**Passage to read**:
● ● ● ● ● ● ●

Remark 3.1.3 $\offsyl $ In fact equation (3.3) only holds for almost all $x\in R$, but it works for all $x$ when we have ‘enough continuity’ in some suitable sense. This is generally sufficient for practical purposes and we won’t worry about this issue within these notes. To see a natural case where (3.3) fails for a particular choice of $x$, take $\Theta \sim \Gamma (\frac 14,1)$ and $M_\theta \sim N(0,\theta )$, with the data $x=0$. Then according to (3.3) we have $f_{\Theta |_{\{X=0\}}}(\theta ) =\frac {1}{Z}\frac {1}{\sqrt {2\pi \theta }}e^{-0^2/2\theta }\frac {1^{1/4}}{\Gamma (1/4)}\theta ^{1/4-1}e^{-\theta } =\frac {1}{Z'}\theta ^{-5/4}e^{-\theta }$ for $\theta >0$. This does not define a p.d.f. since $\int _0^\infty \theta ^{-5/4}e^{-\theta }\,d\theta =\infty $. The problem stems from fact that $(x,\theta )\mapsto f_{M_\theta }(x)$ is discontinuous at $(0,0)$, which causes the continuity conditions mentioned in the above proof to fail. In this case for any $x\neq 0$ we do obtain a posterior p.d.f. that integrates to one.

Equation (3.3) is a ‘continuous data’ analogue of equation (2.11). Both equations are often known as (versions of) Bayes’ rule, for the historical reasons that we discussed in Section 2.3. In both cases $Z$ is a normalizating constant, ensuring that the p.d.f. of $\Theta |_{\{X=x\}}$ integrates to $1$. The only difference between (2.11) and (3.3) is that:

• (2.11) features the p.m.f. $\P [M_\theta =x]$ of the (discrete) model family;
• (3.3) features the p.d.f. $f_{M_\theta }(x)$ of the (continuous) model family.

● ● ● ● ● ● ●

**Extracted information**:

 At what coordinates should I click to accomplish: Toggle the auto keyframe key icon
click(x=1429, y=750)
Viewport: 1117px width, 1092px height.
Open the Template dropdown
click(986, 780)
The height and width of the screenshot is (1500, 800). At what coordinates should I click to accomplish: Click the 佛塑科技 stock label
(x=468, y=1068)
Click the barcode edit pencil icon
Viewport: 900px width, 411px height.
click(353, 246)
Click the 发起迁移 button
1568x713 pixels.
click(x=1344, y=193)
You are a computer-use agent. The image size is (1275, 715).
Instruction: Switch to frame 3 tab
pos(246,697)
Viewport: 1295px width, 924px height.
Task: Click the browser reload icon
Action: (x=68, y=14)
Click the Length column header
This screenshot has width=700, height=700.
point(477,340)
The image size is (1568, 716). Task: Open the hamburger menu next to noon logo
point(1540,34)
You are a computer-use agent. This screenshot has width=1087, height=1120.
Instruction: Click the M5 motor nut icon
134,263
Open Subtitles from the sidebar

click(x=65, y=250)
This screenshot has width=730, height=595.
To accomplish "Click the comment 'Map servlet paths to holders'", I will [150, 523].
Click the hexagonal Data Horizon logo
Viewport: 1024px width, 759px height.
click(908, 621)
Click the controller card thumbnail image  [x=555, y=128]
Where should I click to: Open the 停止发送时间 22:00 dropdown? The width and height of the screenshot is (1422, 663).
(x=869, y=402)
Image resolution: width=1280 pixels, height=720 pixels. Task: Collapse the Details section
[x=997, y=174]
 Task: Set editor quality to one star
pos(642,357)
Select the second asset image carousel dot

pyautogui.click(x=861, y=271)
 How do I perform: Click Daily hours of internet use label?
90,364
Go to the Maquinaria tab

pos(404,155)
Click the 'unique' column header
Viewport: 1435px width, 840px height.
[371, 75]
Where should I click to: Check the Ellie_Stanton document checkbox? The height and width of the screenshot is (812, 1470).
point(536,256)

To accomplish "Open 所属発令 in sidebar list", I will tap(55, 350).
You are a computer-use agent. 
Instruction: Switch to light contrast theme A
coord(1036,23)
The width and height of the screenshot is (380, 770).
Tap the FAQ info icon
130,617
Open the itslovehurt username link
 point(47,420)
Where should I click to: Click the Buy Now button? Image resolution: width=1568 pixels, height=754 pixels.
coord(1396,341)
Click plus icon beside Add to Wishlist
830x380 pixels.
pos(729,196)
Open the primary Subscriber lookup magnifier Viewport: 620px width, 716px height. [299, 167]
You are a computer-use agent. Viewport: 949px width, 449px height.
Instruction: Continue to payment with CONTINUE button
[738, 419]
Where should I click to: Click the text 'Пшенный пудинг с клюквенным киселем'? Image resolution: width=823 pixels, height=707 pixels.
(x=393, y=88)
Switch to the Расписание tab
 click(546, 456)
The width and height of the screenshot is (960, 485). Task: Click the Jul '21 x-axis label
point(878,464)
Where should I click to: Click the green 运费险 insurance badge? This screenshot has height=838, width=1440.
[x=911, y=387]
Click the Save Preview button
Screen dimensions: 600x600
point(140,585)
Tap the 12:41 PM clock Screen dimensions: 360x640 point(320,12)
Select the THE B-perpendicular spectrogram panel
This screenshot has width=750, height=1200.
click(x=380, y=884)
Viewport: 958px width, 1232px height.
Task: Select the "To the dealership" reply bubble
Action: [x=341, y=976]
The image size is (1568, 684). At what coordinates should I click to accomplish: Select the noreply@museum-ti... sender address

● ● ● ● ● ● ●

**Your instructions**: Retype the entire passage on Bayes' rule for continuous data, character for character. The records have no connection to the passage on Bayes' rule.

**Problem solution**:
Remark 3.1.3 $\offsyl $ In fact equation (3.3) only holds for almost all $x\in R$, but it works for all $x$ when we have ‘enough continuity’ in some suitable sense. This is generally sufficient for practical purposes and we won’t worry about this issue within these notes. To see a natural case where (3.3) fails for a particular choice of $x$, take $\Theta \sim \Gamma (\frac 14,1)$ and $M_\theta \sim N(0,\theta )$, with the data $x=0$. Then according to (3.3) we have $f_{\Theta |_{\{X=0\}}}(\theta ) =\frac {1}{Z}\frac {1}{\sqrt {2\pi \theta }}e^{-0^2/2\theta }\frac {1^{1/4}}{\Gamma (1/4)}\theta ^{1/4-1}e^{-\theta } =\frac {1}{Z'}\theta ^{-5/4}e^{-\theta }$ for $\theta >0$. This does not define a p.d.f. since $\int _0^\infty \theta ^{-5/4}e^{-\theta }\,d\theta =\infty $. The problem stems from fact that $(x,\theta )\mapsto f_{M_\theta }(x)$ is discontinuous at $(0,0)$, which causes the continuity conditions mentioned in the above proof to fail. In this case for any $x\neq 0$ we do obtain a posterior p.d.f. that integrates to one.

Equation (3.3) is a ‘continuous data’ analogue of equation (2.11). Both equations are often known as (versions of) Bayes’ rule, for the historical reasons that we discussed in Section 2.3. In both cases $Z$ is a normalizating constant, ensuring that the p.d.f. of $\Theta |_{\{X=x\}}$ integrates to $1$. The only difference between (2.11) and (3.3) is that:

• (2.11) features the p.m.f. $\P [M_\theta =x]$ of the (discrete) model family;
• (3.3) features the p.d.f. $f_{M_\theta }(x)$ of the (continuous) model family.